Please report how many lines in the entries below contain the word "checkbox". Reply with the number alone.

= = =

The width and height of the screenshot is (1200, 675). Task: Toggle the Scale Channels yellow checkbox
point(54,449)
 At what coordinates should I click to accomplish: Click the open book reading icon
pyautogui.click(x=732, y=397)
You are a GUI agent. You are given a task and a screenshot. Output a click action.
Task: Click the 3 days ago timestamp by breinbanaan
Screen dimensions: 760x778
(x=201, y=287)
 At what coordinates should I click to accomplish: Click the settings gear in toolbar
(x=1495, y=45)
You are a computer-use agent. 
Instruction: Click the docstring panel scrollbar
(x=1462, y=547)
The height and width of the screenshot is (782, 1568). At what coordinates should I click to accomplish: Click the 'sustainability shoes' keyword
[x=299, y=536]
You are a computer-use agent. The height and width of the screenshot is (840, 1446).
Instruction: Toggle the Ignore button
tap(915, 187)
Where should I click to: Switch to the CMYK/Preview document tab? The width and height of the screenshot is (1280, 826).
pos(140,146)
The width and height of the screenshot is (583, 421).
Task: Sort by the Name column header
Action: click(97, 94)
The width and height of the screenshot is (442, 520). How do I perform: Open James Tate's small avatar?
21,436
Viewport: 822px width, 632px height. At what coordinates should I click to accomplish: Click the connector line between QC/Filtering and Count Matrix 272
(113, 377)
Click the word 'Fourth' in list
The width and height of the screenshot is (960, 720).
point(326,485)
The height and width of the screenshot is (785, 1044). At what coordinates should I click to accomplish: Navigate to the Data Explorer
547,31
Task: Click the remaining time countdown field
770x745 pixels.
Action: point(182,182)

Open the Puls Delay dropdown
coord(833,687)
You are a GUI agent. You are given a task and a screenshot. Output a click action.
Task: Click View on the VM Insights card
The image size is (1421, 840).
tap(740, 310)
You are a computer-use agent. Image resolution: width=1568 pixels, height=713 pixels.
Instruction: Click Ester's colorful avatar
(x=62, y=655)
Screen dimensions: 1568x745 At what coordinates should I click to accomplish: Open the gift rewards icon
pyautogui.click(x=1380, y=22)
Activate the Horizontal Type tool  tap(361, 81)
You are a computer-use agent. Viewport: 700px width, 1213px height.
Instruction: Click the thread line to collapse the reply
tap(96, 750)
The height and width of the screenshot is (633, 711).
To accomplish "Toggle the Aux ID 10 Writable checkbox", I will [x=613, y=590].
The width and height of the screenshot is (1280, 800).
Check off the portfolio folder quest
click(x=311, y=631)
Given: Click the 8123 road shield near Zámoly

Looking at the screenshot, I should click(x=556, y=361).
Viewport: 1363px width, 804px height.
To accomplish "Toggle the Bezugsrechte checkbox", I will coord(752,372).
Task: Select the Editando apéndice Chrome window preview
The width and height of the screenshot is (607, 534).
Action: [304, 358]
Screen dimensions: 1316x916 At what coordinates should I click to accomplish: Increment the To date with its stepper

= = =

TASK OUTPUT: 3